The county government said it was unable to tell when supplies would resume because the environment watchdog was yet to pinpoint the source of the pollutants before measures could be taken to curb the spill.
Harmful substances were detected in the water at 3:00 pm on Monday and the level of 28 mg per cubic meter is about three times the upper limit for drinkable water.
"The tap water turned yellowish and smelly at 3:00 pm. Supplies were cut off after a while," said Li Jinping, a resident in Xuefu Community in the county proper.
A resident from neighboring Huayuan Community complained her house had had no tap water since midday Monday. "Except for a few drops of red, stinky water on Monday night," said Wang Yinzhen.
An initial investigation indicated the pollution could have been caused by industrial sewage from chemical plants on the upper reaches of the Xinyi River, which originates in Shandong Province.
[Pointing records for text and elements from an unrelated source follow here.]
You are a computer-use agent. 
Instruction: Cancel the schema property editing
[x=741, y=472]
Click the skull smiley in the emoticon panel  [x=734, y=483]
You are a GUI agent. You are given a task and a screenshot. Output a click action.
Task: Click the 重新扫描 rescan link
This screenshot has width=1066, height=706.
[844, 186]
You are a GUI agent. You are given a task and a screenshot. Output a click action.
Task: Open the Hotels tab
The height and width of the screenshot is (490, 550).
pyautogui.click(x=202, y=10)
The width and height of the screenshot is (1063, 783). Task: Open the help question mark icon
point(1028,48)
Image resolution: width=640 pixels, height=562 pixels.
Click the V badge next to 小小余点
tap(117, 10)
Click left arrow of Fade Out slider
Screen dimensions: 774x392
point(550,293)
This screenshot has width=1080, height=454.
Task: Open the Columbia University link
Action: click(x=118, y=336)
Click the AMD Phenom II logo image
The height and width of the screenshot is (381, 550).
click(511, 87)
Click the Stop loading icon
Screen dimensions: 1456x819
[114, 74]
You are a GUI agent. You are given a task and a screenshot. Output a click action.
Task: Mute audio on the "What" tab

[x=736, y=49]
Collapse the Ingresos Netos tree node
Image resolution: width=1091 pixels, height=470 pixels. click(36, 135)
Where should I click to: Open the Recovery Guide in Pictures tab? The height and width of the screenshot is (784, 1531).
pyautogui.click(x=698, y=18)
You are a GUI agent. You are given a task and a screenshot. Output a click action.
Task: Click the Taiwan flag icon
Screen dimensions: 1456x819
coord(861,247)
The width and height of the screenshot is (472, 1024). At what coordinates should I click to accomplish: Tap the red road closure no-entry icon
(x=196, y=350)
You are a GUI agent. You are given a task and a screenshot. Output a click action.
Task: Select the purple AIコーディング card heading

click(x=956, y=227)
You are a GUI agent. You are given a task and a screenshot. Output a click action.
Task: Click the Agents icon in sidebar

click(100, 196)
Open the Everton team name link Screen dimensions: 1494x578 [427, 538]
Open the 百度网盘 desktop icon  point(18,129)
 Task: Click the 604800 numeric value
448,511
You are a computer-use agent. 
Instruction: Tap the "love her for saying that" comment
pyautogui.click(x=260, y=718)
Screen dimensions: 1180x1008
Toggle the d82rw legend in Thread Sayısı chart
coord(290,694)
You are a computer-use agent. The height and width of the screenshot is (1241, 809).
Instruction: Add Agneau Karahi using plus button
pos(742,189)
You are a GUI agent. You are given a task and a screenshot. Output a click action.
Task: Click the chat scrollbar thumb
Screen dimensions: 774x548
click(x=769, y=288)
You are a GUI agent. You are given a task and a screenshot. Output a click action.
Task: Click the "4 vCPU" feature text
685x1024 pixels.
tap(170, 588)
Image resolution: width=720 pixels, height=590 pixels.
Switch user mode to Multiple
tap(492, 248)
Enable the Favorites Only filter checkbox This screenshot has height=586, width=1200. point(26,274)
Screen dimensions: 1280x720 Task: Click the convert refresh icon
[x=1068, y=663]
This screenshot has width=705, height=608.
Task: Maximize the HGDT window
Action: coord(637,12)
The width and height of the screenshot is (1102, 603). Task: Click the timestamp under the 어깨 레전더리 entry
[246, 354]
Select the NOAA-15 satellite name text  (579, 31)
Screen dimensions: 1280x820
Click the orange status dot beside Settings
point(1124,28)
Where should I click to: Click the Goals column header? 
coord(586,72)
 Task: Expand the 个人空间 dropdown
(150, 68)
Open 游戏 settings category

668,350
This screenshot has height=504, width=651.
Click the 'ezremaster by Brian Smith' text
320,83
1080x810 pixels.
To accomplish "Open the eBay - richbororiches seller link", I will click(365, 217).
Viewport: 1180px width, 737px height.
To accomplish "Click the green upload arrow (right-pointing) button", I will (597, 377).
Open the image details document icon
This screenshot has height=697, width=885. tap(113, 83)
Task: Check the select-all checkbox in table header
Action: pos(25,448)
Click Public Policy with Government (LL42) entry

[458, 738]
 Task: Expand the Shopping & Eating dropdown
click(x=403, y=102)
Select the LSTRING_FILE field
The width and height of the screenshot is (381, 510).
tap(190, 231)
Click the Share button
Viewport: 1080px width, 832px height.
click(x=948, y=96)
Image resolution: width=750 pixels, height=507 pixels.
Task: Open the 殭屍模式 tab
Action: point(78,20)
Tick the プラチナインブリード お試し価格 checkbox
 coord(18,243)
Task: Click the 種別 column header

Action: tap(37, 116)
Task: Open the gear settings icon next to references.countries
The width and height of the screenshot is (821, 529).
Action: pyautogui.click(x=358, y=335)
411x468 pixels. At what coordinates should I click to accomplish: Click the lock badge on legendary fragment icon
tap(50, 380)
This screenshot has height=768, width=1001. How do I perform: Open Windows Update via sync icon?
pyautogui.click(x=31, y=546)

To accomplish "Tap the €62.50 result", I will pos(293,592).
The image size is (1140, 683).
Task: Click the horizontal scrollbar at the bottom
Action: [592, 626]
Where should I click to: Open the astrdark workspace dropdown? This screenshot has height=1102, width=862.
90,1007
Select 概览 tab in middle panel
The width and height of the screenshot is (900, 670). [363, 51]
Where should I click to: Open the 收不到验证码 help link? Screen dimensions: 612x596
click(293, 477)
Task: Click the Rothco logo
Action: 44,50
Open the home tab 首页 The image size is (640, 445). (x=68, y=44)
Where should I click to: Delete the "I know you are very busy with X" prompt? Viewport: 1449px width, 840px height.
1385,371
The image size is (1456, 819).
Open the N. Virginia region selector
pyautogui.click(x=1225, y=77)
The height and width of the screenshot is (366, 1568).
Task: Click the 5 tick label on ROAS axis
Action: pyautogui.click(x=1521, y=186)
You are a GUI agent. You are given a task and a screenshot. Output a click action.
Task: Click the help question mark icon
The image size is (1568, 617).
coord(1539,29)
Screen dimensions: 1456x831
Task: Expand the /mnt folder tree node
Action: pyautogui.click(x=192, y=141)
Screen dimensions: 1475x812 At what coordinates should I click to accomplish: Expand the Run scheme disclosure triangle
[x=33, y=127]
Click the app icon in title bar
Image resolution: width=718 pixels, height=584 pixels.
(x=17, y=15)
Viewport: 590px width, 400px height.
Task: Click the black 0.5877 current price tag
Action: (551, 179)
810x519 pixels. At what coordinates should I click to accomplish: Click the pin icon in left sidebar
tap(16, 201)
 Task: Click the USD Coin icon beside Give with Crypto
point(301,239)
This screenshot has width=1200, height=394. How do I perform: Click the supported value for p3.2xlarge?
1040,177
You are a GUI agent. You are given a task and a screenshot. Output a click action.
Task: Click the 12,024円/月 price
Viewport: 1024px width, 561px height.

The county government is seeking help from Shandong to trace the pollution source.
Meanwhile, it has arranged alternative water supplies from 33 unpolluted wells, a spokesman with the county government said.
He said the county had also diverted water from Hongze Lake into local water sources to dilute the pollutants.
Jiangsu suffered another water crisis at the end of May, when a severe blue-green algae outbreak left tap water undrinkable for a week for half of the 2.3 million residents in Wuxi city.
Barely two weeks after the water returned normal, satellite pictures captured on June 15 indicated another algae bloom spanning 800 square kilometers in the central-western and northern parts of the lake, causing wide-spread concern in cities along China's third largest fresh water lake.